Document extract
Patrick Mouratoglou (right) is a world-renowned tennis coach who has worked with Marcos Baghdatis and Aravane Rezai. His French tennis academy is considered one of the top in the world. He is a frequent contributor to Busted Racquet.
The first Masters 1000 of the season began this week in California. The Grand Slams may be the biggest showcase for the top players, but tournaments like Indian Wells can tell us a lot about them as well.
Rafael Nadal -- He's the indisputable No. 1 in the world and is dominating his sport like few could ever boast. He won three of the last four Grand Slams and when he's not winning it's often due to an injury. Rafa always gives 100 percent and never plays with the brakes on.
Right now, he's most impressive because for every major event he succeeds in finding technical and tactical answers in order to win. For example, long rallies, outstanding defense and topspin help him win the French Open. A better serve, shorter points and more flat shots earned him a US Open title. He believes in the culture of winning.
In my opinion, Rafa is the player with the strongest mind in tennis history. But his body may betray him. It's both his strength and his weakness because he's constantly made it suffer by always asking it more and more. Indian Wells is his first tournament since the Australian Open. Can he stay healthy?
Novak Djokovic -- In the past eight months he's taken his game to new heights. He was a a finalist at the US Open, hoisted the Davis Cup (where he was amazing at every level by winning by playing great despite the huge pressure of a whole country on his shoulders) won the Australian Open and then capped it off in Dubai by crushing Roger Federer in the final. It's no stretch to say he could be the next No. 1. There is still that little matter of Mr. Nadal though, so the time isn't coming quite yet. Indian Wells will tell us where he stands now and it'll be thrilling to see those two players in the battle. Djokovic is getting closer to Nadal on the game level but he'll have to be more efficient in order to win on these hard courts.

Entries shown
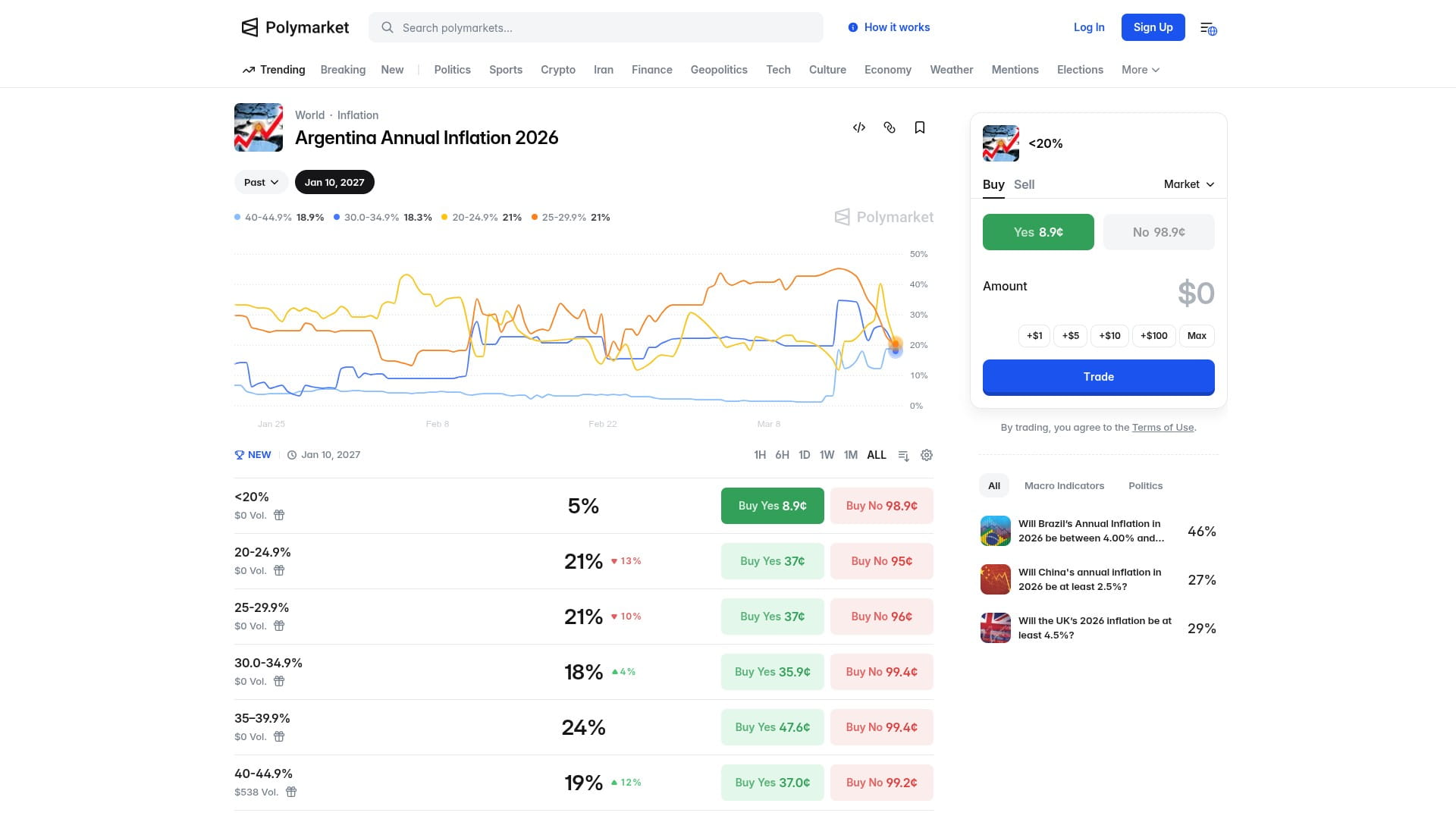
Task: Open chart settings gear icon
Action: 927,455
---
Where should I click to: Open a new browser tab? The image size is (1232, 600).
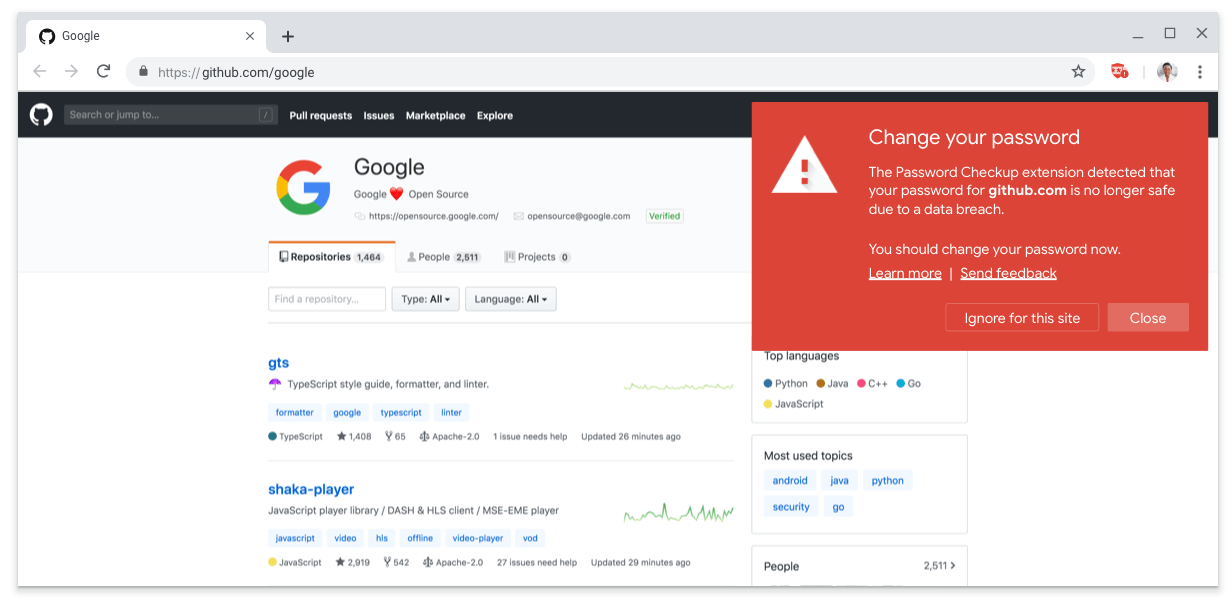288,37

Description of the task
Please write out the part of the tennis column from "Novak Djokovic -- In" up to and including "these hard courts.". The rows aren't needed for anything here.

Your response
Novak Djokovic -- In the past eight months he's taken his game to new heights. He was a a finalist at the US Open, hoisted the Davis Cup (where he was amazing at every level by winning by playing great despite the huge pressure of a whole country on his shoulders) won the Australian Open and then capped it off in Dubai by crushing Roger Federer in the final. It's no stretch to say he could be the next No. 1. There is still that little matter of Mr. Nadal though, so the time isn't coming quite yet. Indian Wells will tell us where he stands now and it'll be thrilling to see those two players in the battle. Djokovic is getting closer to Nadal on the game level but he'll have to be more efficient in order to win on these hard courts.